For the implementers of the Settlers Rest Stormwater Project
Marie McCormick, OCWC Executive Director
Marie holds MA in Sustainable Communities from Northern Arizona University and a BA in English from Aquinas College. In her current position as Executive Director, she manages and oversees all OCWC projects associated with grants as well as daily operations to help the OCWC run smoothly. Marie served as project manager for the "Legacy of the Oak Creek Watershed," a 122-page informational book on the Oak Creek Watershed, oversaw the successful Pet Waste Station program since November 2013 which has removed over 4,400 lbs. of feces and expanded the water quality educational program to include a week-long field experience for local schools.
Over the past year, Marie created the first OCWC internship program, spearheaded and expanded the social media campaign and provided oversight and leadership in the creation of the new, robust website. She also oversaw the launch of the Membership Program in an effort to provide sustainable funding for the OCWC. In the future, Marie hopes to continue expansion and diversification of the OCWC to become a highly collaborate, informed and inclusive organization dedicated to preserving the integrity of Oak Creek.
Dalton Zanetti, OCWC Operations Assistant, Education and Outreach Liaison, and Sample Team Leader
Dalton, works as the Operations Assistant to the Oak Creek Watershed Council (OCWC). He is currently a senior at Northern Arizona University Senior with a major in Environmental Science and Chemistry, and graduation date December 2014. Over the summer of 2014, Dalton became an Oak Creek Ambassador with the OCWC. He spent the summer cleaning the creek and educating people about the problems associated with Oak Creek. As the Operations Assistant, Dalton brings his passion for maintaining a sustainable and clean environment to the organization. Oak Creek is close to his home in Flagstaff, so he strives to help maintain its pristine ecosystem.
Molly McCormick, Plant Ecologist and Native Plant Consultant
Molly grew up in the farmlands of Southwest Kansas. She wasn’t much bigger than a barrel cactus when she fell in love with the Southwest. Molly journeyed from the Great Plains to become a naturalist, and pursued a degree in Southwest Studies (Colorado College 2003). Molly came to Arizona for an internship in college, and got swept up by the Grand Canyon. In her time at the Park, she studied algae, guided backpacking tours, and worked at Phantom Ranch deep within the heart of the Canyon. Molly is currently employed as an intermittent biological technician with the Park, working on various projects for the Division of Science and Resource Management.

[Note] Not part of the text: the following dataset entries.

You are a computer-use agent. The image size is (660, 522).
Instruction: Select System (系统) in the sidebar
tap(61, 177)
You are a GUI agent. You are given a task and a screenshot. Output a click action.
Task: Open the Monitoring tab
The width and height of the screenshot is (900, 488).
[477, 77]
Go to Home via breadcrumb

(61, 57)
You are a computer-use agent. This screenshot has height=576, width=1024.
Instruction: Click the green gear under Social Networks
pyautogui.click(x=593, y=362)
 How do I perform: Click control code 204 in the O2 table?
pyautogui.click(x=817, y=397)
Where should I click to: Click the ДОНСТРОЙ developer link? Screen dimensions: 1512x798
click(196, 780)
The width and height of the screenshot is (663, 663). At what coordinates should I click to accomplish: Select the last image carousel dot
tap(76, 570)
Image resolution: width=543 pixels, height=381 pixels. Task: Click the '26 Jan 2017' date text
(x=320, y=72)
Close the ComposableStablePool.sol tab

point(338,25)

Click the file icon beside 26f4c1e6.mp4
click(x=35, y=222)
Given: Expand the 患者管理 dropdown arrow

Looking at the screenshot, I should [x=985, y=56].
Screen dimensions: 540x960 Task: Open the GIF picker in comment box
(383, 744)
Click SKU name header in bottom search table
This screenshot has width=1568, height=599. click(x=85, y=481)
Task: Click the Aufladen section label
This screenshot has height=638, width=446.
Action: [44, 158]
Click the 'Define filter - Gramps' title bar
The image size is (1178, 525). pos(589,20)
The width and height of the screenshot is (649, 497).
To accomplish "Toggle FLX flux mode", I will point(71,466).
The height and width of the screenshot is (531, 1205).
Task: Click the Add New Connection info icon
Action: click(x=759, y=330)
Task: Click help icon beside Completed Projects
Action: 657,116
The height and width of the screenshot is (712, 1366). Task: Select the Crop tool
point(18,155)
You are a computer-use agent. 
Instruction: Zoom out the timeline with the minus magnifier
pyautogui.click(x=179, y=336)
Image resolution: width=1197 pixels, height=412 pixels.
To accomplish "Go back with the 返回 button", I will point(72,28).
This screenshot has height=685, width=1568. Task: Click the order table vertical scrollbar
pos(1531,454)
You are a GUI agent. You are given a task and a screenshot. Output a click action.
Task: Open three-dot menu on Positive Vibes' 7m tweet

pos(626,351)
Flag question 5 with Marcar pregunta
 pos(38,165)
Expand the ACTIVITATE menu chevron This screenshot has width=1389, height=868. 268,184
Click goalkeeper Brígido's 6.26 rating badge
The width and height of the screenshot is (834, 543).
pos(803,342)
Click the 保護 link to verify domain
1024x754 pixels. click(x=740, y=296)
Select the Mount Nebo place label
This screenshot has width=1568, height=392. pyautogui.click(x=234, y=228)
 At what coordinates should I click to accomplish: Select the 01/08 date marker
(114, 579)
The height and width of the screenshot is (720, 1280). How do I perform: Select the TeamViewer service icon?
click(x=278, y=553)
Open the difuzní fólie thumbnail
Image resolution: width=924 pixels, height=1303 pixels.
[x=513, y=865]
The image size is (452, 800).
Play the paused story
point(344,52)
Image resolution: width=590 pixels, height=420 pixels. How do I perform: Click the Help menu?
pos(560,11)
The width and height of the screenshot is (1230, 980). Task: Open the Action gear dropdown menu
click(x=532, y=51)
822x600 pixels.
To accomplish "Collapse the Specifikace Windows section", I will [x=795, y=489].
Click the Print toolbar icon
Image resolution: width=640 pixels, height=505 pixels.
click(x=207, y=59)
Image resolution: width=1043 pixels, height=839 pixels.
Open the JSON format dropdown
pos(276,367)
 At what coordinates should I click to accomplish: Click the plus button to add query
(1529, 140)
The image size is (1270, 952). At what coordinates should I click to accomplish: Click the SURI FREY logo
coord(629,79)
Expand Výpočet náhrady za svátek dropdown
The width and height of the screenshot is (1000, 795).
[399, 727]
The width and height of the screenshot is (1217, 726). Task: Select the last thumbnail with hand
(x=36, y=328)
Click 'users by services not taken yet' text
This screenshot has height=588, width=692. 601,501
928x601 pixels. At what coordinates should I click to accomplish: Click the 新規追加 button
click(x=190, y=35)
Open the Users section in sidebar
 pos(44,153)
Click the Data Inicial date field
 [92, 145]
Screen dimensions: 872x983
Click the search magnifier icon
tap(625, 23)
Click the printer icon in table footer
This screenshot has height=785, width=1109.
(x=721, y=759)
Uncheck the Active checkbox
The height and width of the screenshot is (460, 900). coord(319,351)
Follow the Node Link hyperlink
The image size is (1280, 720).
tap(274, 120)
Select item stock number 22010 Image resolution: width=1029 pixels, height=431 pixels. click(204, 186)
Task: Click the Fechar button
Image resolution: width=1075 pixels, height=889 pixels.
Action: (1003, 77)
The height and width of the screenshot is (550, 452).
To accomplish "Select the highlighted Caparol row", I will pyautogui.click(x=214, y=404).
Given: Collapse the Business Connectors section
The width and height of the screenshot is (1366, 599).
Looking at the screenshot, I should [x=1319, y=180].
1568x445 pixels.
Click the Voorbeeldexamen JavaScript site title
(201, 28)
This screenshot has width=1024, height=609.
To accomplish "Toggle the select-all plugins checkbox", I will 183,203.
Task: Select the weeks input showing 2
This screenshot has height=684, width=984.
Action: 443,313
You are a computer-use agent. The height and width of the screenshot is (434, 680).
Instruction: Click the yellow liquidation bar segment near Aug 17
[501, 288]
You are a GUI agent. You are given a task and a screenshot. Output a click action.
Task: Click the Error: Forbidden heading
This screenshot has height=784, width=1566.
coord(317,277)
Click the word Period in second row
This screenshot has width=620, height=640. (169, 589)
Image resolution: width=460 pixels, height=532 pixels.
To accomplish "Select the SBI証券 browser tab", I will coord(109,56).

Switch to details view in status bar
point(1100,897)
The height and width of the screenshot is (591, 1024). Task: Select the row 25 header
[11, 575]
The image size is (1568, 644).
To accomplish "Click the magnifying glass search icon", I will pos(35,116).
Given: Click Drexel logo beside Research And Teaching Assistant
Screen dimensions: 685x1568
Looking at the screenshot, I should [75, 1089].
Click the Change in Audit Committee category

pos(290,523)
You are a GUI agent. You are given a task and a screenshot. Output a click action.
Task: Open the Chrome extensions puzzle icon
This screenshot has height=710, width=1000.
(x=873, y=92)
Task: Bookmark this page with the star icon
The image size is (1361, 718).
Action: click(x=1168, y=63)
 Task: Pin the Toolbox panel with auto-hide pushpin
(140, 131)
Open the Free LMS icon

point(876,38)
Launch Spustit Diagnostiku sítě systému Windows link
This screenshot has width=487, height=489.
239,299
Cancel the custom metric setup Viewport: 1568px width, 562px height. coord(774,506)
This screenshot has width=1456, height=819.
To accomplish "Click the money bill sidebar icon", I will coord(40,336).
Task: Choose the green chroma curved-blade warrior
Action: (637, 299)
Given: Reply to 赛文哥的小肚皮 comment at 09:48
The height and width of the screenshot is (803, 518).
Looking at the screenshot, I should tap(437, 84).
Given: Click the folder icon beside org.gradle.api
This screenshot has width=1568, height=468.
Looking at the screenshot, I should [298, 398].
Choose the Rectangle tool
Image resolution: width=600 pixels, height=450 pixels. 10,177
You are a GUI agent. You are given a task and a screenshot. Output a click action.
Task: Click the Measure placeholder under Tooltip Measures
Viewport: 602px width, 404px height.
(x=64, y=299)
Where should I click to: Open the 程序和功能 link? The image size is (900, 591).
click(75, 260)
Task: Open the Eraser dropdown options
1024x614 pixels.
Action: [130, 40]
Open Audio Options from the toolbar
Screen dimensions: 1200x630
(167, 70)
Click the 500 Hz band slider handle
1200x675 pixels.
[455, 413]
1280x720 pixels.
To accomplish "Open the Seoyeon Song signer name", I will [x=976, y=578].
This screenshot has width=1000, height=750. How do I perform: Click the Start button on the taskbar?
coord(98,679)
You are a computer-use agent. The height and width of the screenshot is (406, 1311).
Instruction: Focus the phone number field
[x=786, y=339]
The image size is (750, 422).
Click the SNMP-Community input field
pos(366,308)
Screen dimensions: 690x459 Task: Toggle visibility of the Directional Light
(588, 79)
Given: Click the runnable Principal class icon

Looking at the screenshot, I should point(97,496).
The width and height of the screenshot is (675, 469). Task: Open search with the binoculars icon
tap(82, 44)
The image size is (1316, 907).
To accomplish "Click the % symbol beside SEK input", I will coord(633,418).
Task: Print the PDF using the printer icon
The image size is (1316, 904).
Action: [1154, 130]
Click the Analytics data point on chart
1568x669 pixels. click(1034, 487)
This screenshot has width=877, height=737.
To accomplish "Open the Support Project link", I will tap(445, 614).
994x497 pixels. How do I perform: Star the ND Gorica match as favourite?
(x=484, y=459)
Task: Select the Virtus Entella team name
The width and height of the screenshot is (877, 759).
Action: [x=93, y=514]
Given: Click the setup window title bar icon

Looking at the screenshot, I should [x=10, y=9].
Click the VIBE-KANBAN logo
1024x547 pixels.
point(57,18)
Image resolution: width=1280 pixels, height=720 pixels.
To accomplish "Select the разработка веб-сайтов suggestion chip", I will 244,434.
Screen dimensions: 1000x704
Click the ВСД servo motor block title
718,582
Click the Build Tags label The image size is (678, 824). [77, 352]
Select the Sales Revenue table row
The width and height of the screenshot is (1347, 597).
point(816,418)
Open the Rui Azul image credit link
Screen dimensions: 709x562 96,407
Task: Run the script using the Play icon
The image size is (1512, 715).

For the past two years, she has been a restoration coordinator and outreach specialist at Borderlands Restoration, along the U.S./Mexico border. With this work, she developed the planting plan and implemented restoration projects in rangelands, woodlands, and in various community gardens in support of natural processes and pollinators, planting over 5000 plants and coordinating volunteer crews of up to 30 people. As part of the Madrean Archipelago Native Plant Propagation Center, Molly researched best practices in propagating native plants, created a data tracking system for plants from seed collection to grow-out, and led a research project growing out native grasses for seeds in an organic agricultural setting. Molly has also led botanical monitoring projects, including tracking the invasion of Lehman's Lovegrass and monitoring flowering plant phenology and the nectar landscape. She loves to volunteer as a Spring Steward and with the Plant Atlas of Arizona project, documenting the floristic diversity of Arizona. In her spare time, Molly practices herbal medicine, hikes as much as possible, and is creating a native plant permaculture farm at her home in the Verde Valley of AZ. She is currently transitioning into graduate school at Northern Arizona University, where she plans to study rangeland and pollination ecology.
Natalie Brassill, Principal Investigator and University of Arizona Assistant in Water Quality Extension
Natalie is an Assistant in Extension and Research at the University of Arizona, Maricopa Agricultural Research Center (MAC) in Maricopa, AZ. Natalie received a BA in Biology from Castleton State College in Vermont and a MS in Environmental Microbiology from The University of Arizona in Tucson.
In 2010, she moved to Arizona from New England to pursue a graduate degree in water quality microbiology. After completing her degree, Natalie moved to Yuma, AZ to conduct food safety related research at the Yuma Agricultural Research Center. After completing projects in Yuma, Natalie relocated to MAC to work in water quality research. She conducts microbiology related research and outreach in surface water quality, waste water and water reuse.